Globally, increase in emission rates of greenhouse gases, e. g., CO2, present a threat to the world climate. As an estimate in the year 2000, over 20 million metric tons of CO2 were expected to be released in the atmosphere every year (Saxena et al., in press). If this trend continues, some extreme natural calamities are expected such as excessive rainfall and consequent floods, droughts, and local imbalances. Biomass is a carbon neutral resource in its life cycle and the primary contributor of greenhouse effect. Biomass is the fourth largest source of energy in the world after coal, petroleum, and natural gas, providing about 14% of the world’s primary energy consumption (Saxena et al., in press). Biomass is being considered as an important energy resource all over the world.

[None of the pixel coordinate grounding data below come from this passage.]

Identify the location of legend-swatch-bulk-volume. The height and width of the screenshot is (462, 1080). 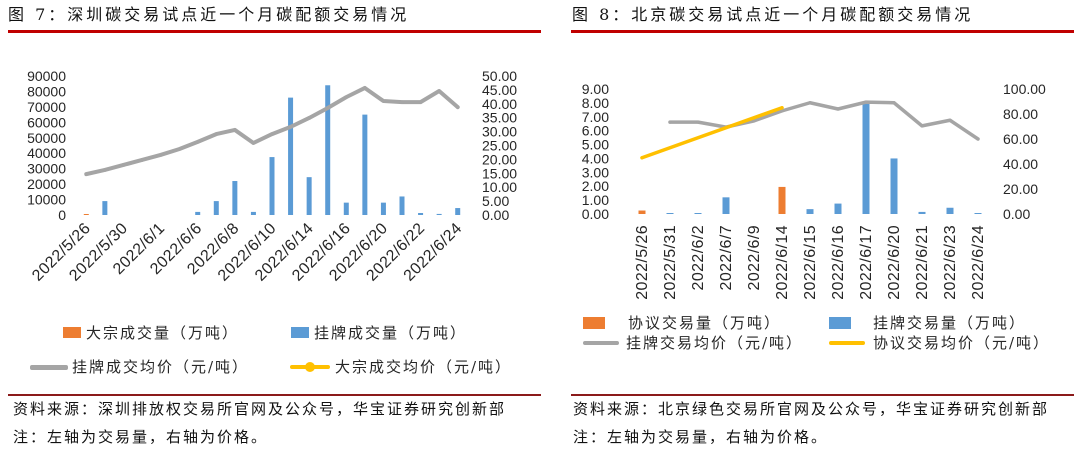
(72, 332).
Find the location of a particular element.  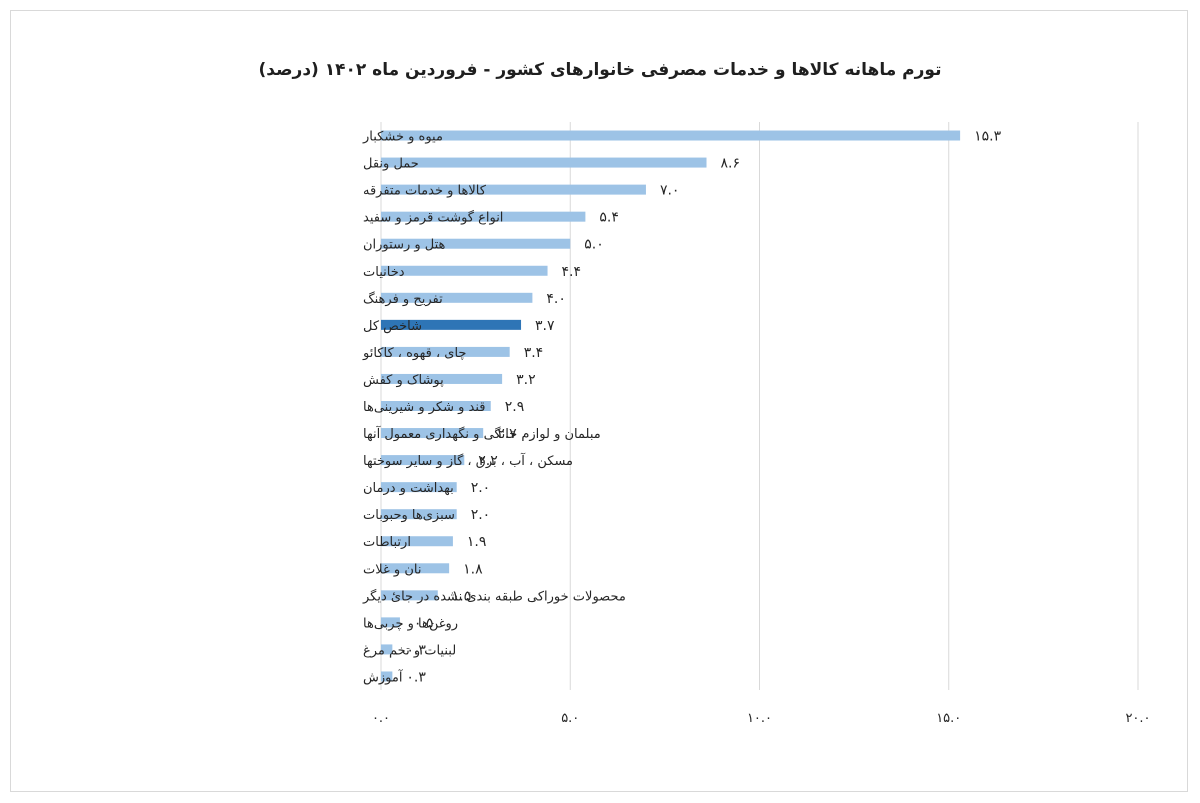

data-label: ۲.۹ is located at coordinates (515, 407).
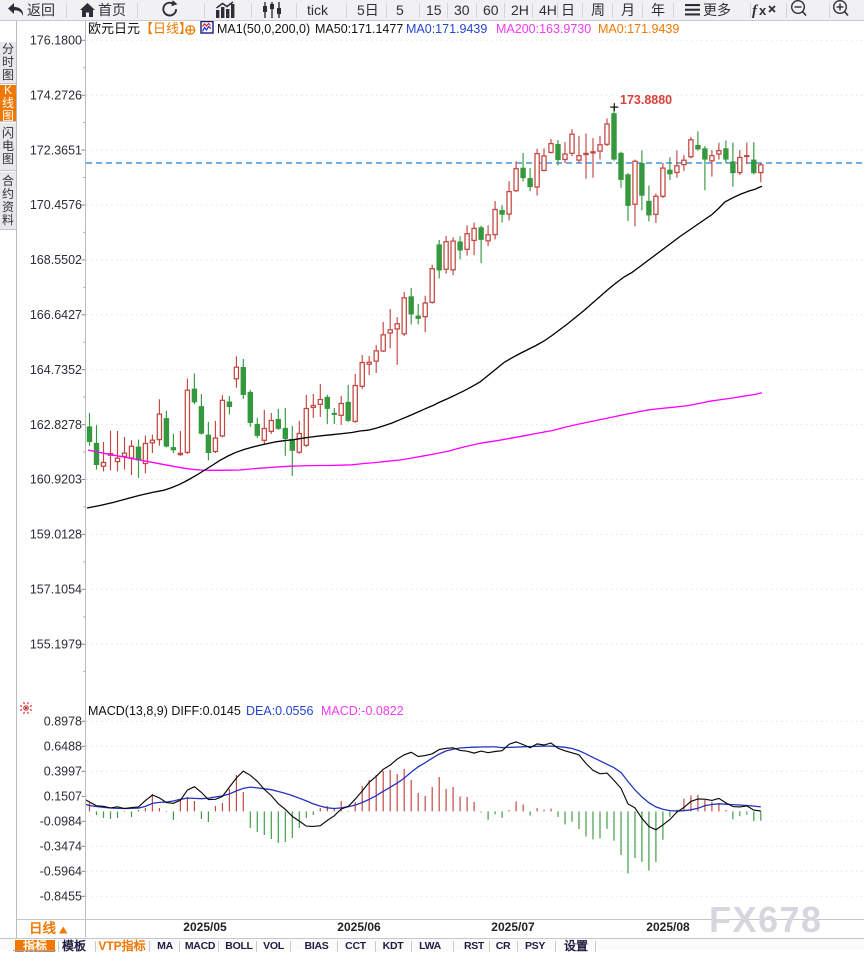  What do you see at coordinates (61, 822) in the screenshot?
I see `svg-text: -0.0984` at bounding box center [61, 822].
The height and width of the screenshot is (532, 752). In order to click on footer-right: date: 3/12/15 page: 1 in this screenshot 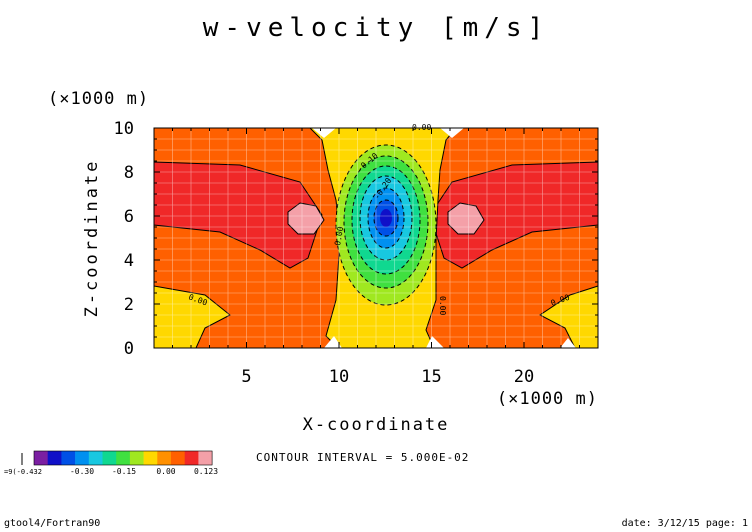, I will do `click(685, 524)`.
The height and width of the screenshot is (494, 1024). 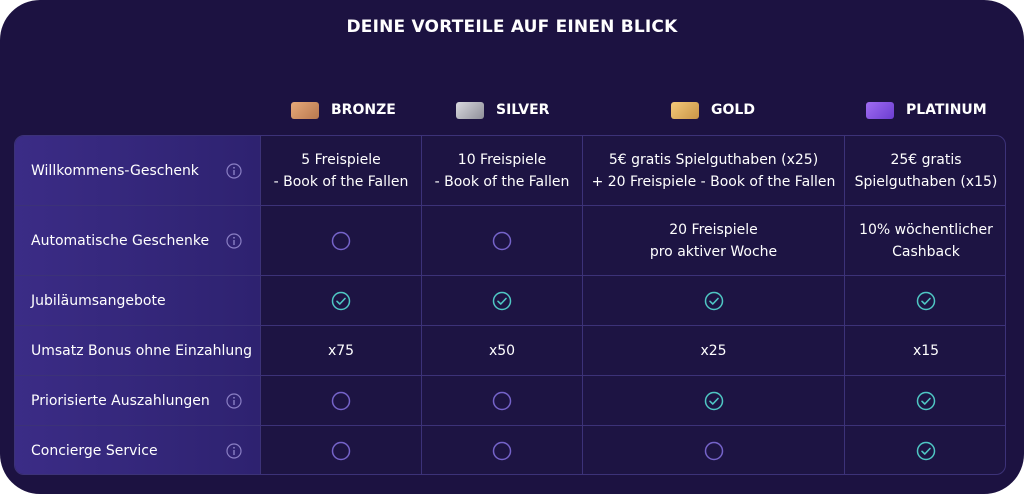 I want to click on cell-gold: x25, so click(x=713, y=350).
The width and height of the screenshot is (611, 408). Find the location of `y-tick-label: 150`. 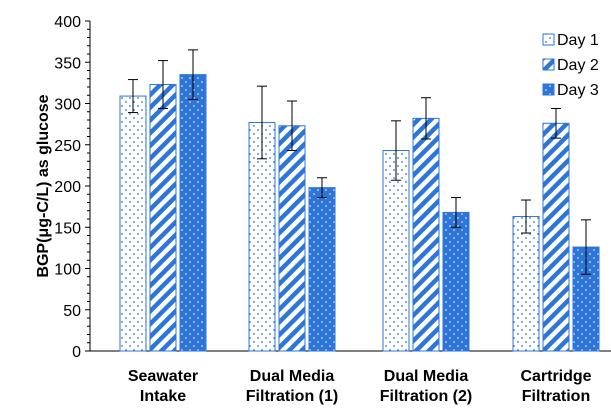

y-tick-label: 150 is located at coordinates (68, 228).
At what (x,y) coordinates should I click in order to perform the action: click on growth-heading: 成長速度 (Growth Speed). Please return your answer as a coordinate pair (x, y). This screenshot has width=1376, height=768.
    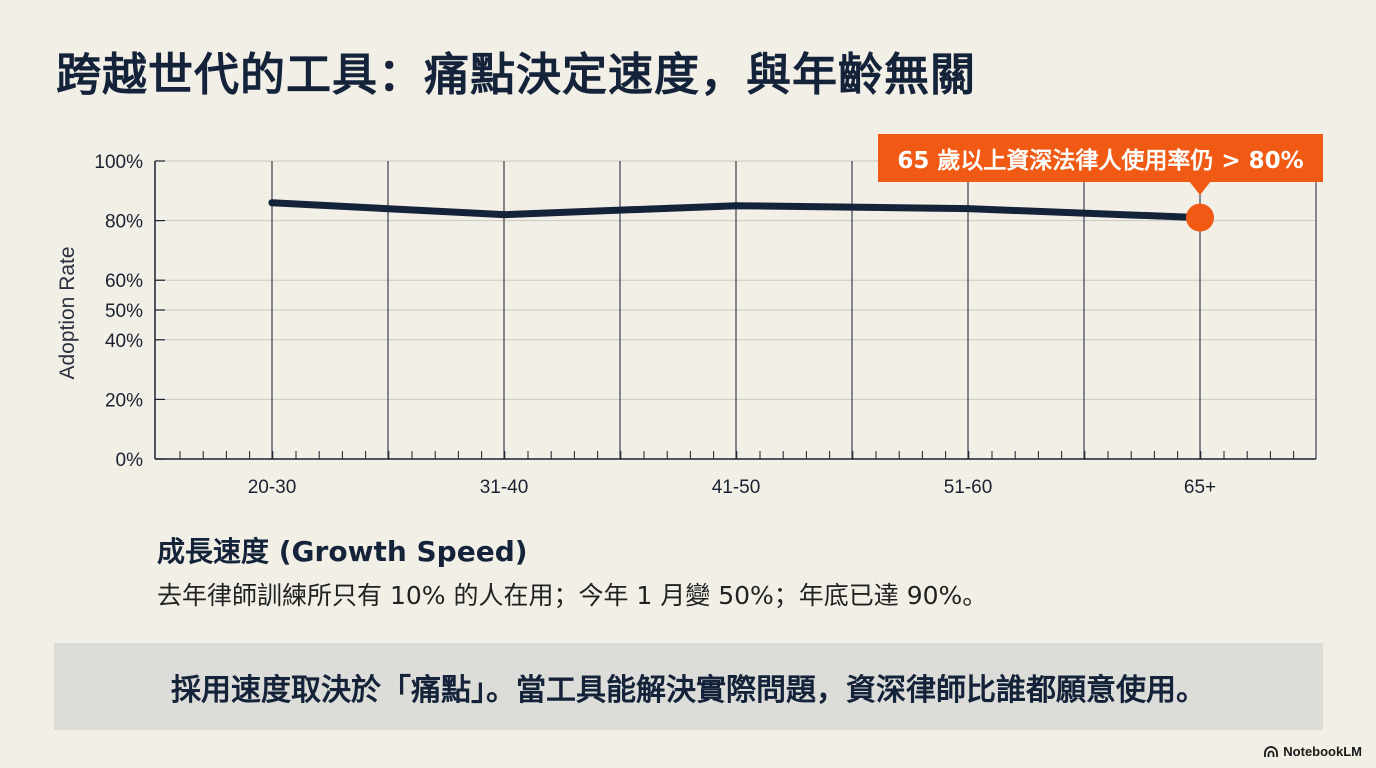
    Looking at the image, I should click on (342, 552).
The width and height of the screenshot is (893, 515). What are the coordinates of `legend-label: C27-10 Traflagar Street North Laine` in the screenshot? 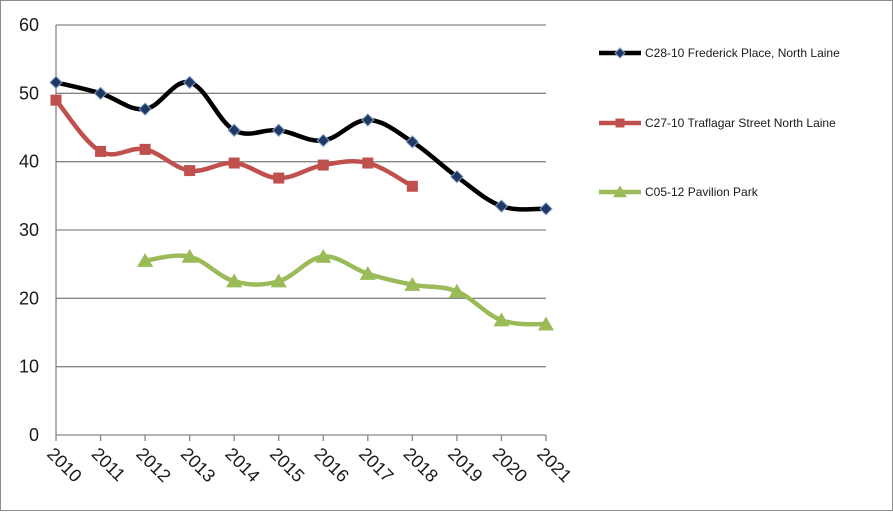 It's located at (740, 123).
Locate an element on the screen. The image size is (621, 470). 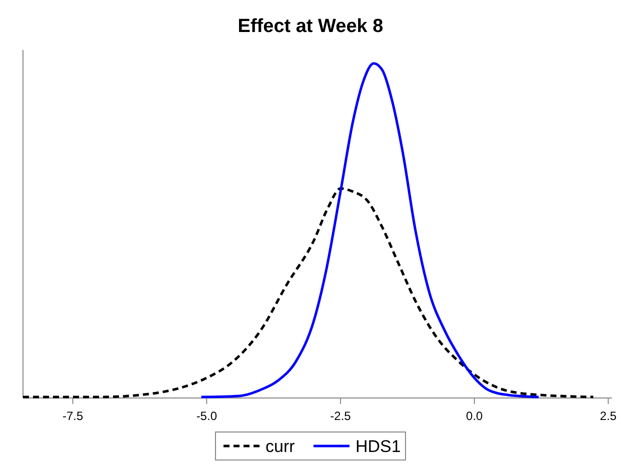
legend-label: HDS1 is located at coordinates (378, 446).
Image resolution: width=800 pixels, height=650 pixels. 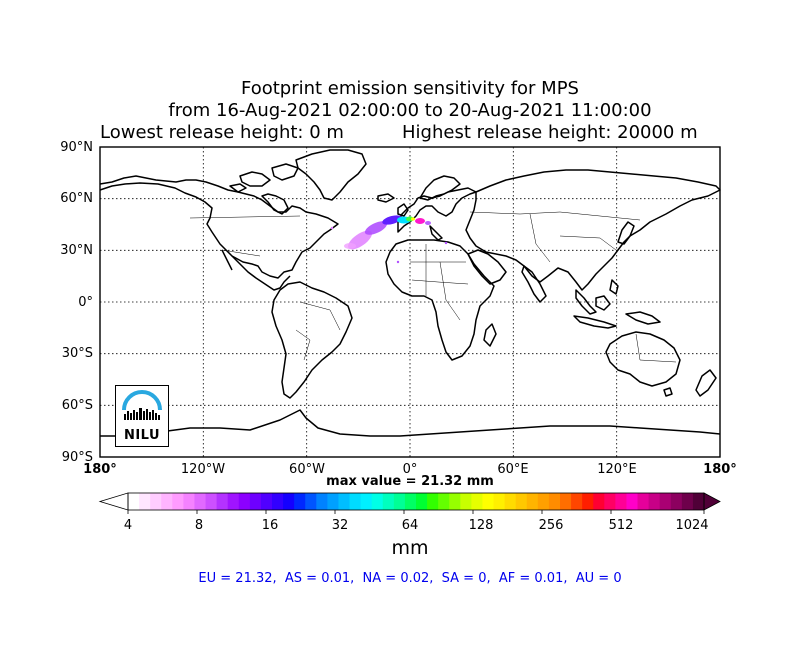 I want to click on plume-east-magenta, so click(x=420, y=221).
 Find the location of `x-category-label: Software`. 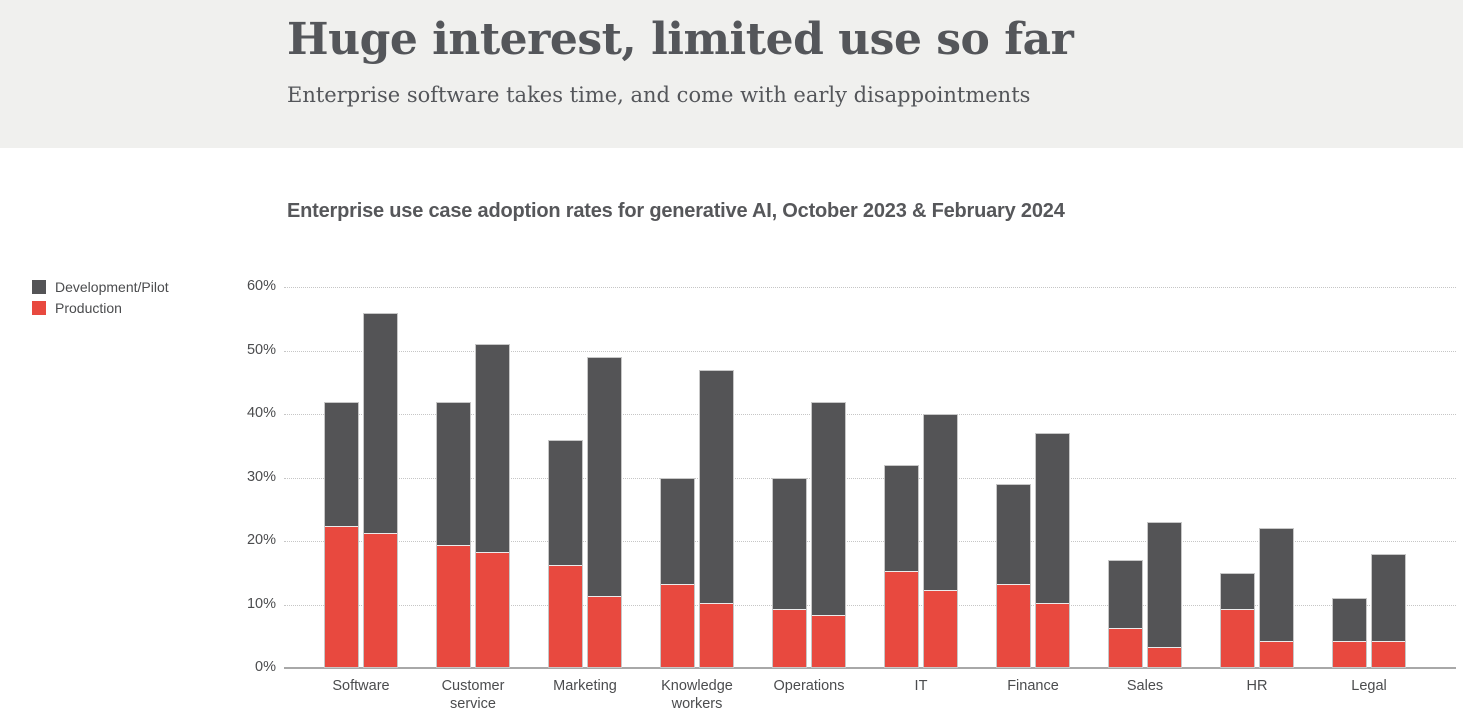

x-category-label: Software is located at coordinates (361, 686).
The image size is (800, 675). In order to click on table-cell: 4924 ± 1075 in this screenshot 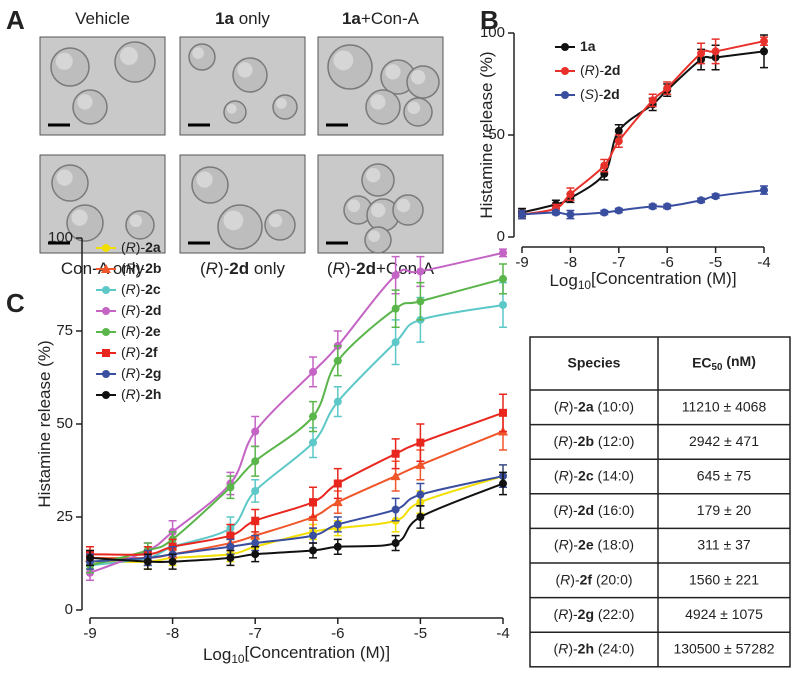, I will do `click(724, 614)`.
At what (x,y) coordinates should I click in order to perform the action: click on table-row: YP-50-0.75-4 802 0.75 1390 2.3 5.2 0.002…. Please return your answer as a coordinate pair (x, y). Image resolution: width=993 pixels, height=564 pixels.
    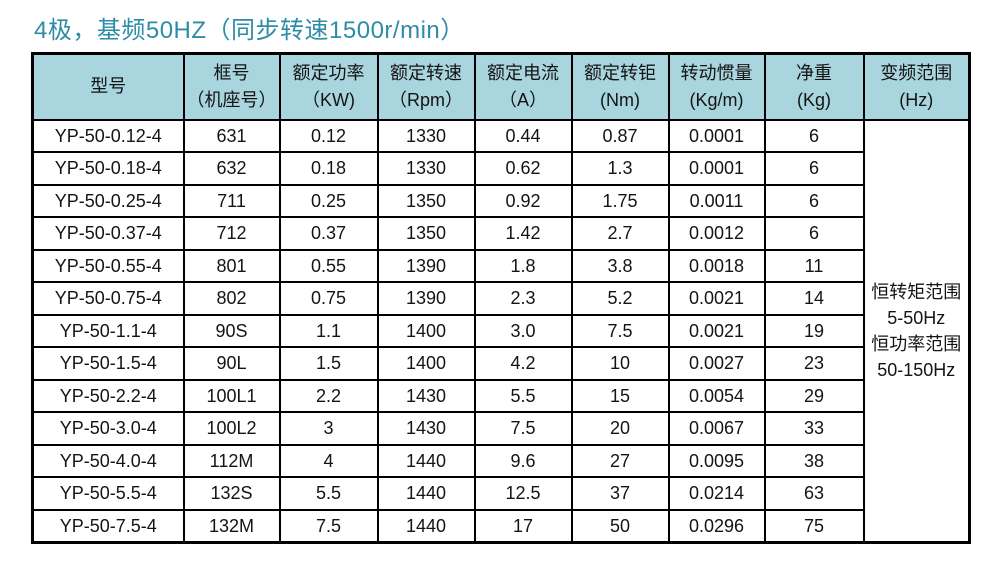
    Looking at the image, I should click on (500, 298).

In order to reduce greenhouse gas emissions from energy consumption, several policy alternatives such as emission taxes and tradable emission permits have been proposed. These mitigation policies are likely to enhance the competitive advantage of biomass energy over fossil fuels as the former can displace CO2 emissions from the latter. However, it is well understood that the conversion of biomass to bioenergy requires additional energy inputs, most often provided in some form of fossil fuel. The life cycle energy balance of a biomass compared to conventional fossil fuel should be positive, but depending on the processing choices, the cumulative fossil energy demand might, at times, only be marginally lower or even higher than that of liquid fossil fuels. Bioenergy systems should be compared to conventional fuel ones from a point of view of a life cycle basis, or using LCA.